Viscount Chandos
Main Page: Viscount Chandos (Labour - Life peer)(2 days, 20 hours ago)
Lords ChamberMy Lords, my noble friend Lord Murphy of Torfaen has done a great service to this House, opera and WNO in securing this debate and introducing it so compellingly—a case of a good revival being a great substitute for a cancelled first run. Although I was fortunate enough to be brought up with opera from an early age—I went to Sadler’s Wells first when I was nine and to the first night of Sadler’s Wells at the Coliseum, before it became ENO, in 1968—it was a great performance of Verdi’s “Don Carlos” by WNO in Oxford when I was a student that had me really hooked, to use the phrase of the noble Lord, Lord Thomas.
Those of us who have become hooked on opera should recognise that it is not everyone’s cup of tea, but those who respond to this extraordinary four-dimensional art form come from every social, economic and demographic background, if they have had half a chance to experience it. The burgeoning country house opera scene does wonderful work and provides employment, on-stage and off, often for young singers, musicians and technicians. However, I cannot help feeling that there is a cost to this that the opera community should recognise—that the elitist image, which my noble friend Lord Murphy powerfully demolished, is inevitably reinforced by the pictures of an audience in evening dress on lawns, with champagne glass in hand. If you go to a performance of Opera North, where my noble friend the Minister was a member of the board, WNO, ENO or Scottish Opera, the audience looks very different from that. If you went to a performance at any time over the past 25 years by English Touring Opera in Hackney, York, Norwich, Durham, Sheffield, Buxton, Poole or Exeter, you would have seen work of extraordinary quality being enjoyed by people from all walks of life.

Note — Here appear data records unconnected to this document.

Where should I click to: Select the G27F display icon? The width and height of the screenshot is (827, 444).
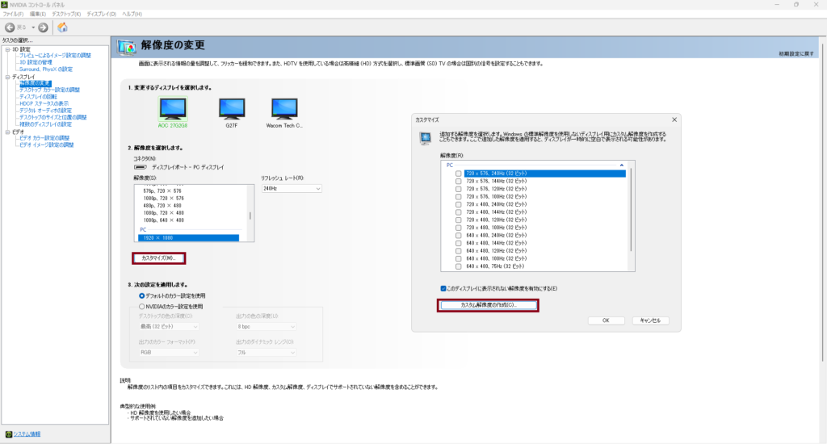coord(233,109)
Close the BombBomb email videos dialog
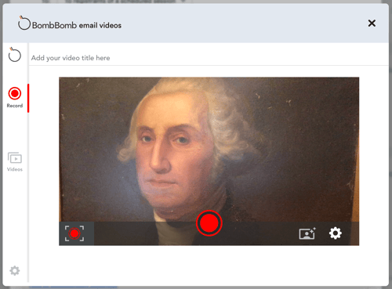This screenshot has width=392, height=289. pos(372,23)
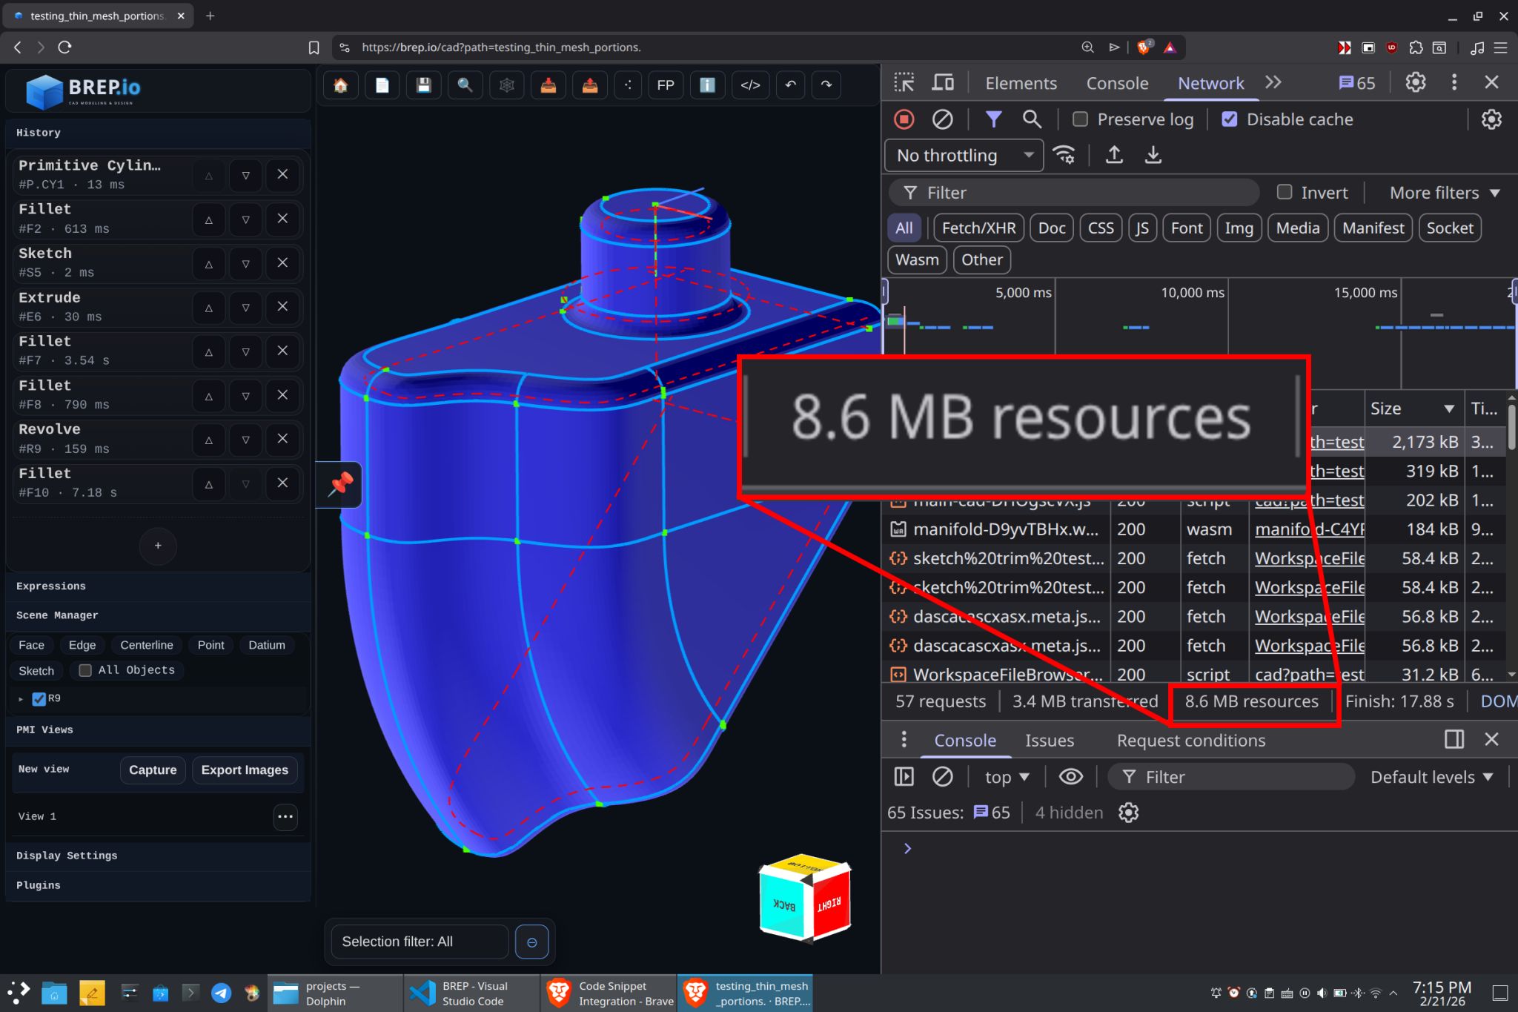The width and height of the screenshot is (1518, 1012).
Task: Click the Capture button
Action: tap(153, 770)
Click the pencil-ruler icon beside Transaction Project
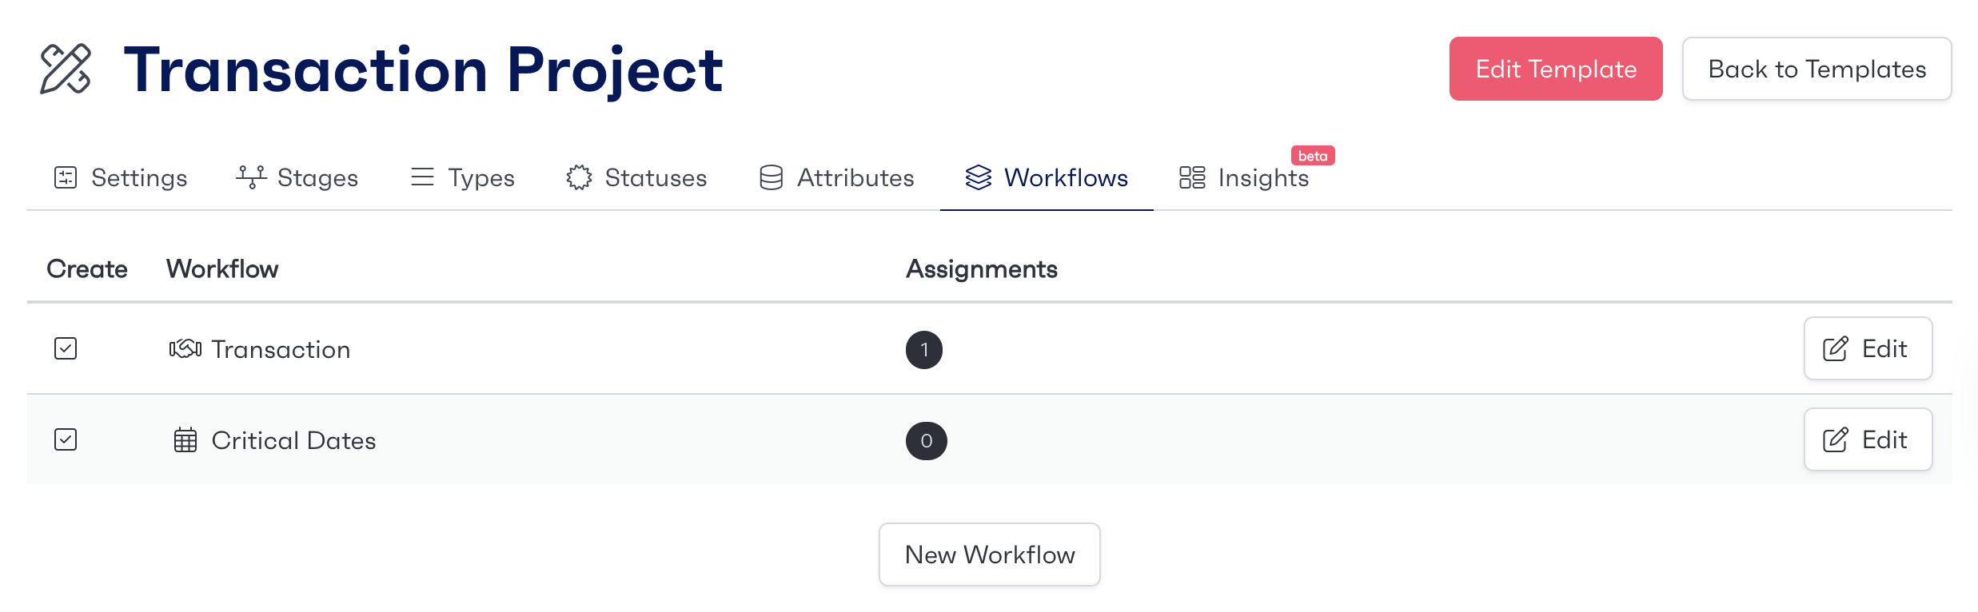Viewport: 1978px width, 612px height. (66, 70)
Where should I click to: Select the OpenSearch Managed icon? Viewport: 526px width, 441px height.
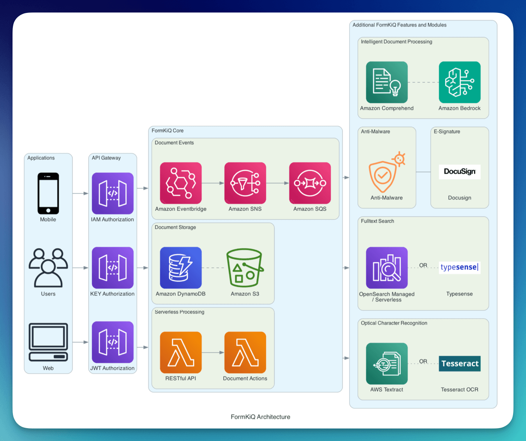[387, 268]
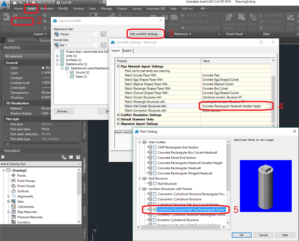
Task: Open the Alignments Site dropdown
Action: [96, 34]
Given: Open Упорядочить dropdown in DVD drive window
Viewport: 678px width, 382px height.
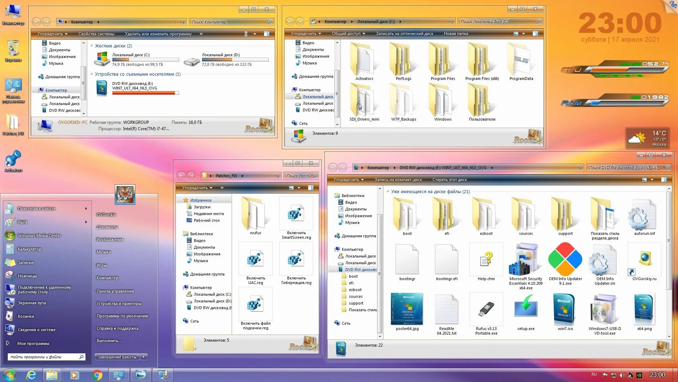Looking at the screenshot, I should (348, 180).
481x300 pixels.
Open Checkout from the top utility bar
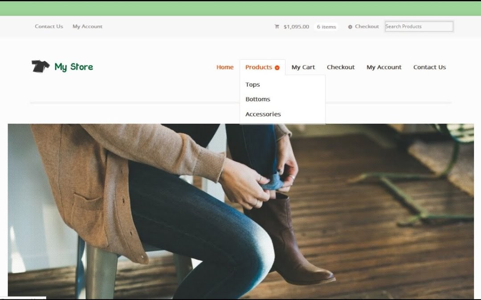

The noble Baroness, Lady Noakes, whose time as a fellow board member of ENO left me with deep respect and affection, is not known in your Lordships’ House for advocating fiscal profligacy. If she believes that additional funding is needed without delay for opera, my noble friend the Minister should listen. I also share her views of Arts Council England. The seeds of ENO’s recent problems were sown as long ago as when we were on the board together, 20 or more years ago. The board was perhaps not as robust as we should have been in challenging the Arts Council then.
When I look back at the ENO and opera more widely over the past 30 years, the Arts Council’s influence has often been baleful, and recent years have seen this only worsen. As I said in the debate that I was privileged to introduce two years ago following the national portfolio awards by the Arts Council, its inexplicable and damaging decisions were not confined to opera—there were the 100% cuts to Britten Sinfonia and the Donmar theatre as other examples. As I said in that debate, I am not persuaded that the arm’s-length principle any longer justifies the existence of a central Arts Council, but for as long as it does exist and holds the responsibilities that it does, its performance must improve, immediately and transformationally.
I was therefore dismayed to hear reports that the chair of the Arts Council, Sir Nicholas Serota, was going to be given an 18-month extension to his two terms—during which I can only say that he has run Rudolph Giuliani close in destroying a once strong personal reputation and in presiding over the terrible damage by the Arts Council to the performing arts. The culture of Arts Council England needs change now. Eighteen months from now, this Government will be halfway through their term. The arts generally, and opera in particular, need help now, and delay will be deeply damaging. Will my noble friend say whether she believes that the reappointment of Sir Nicholas would ensure that that help came? If not, will she assure the House that his reappointment will not happen?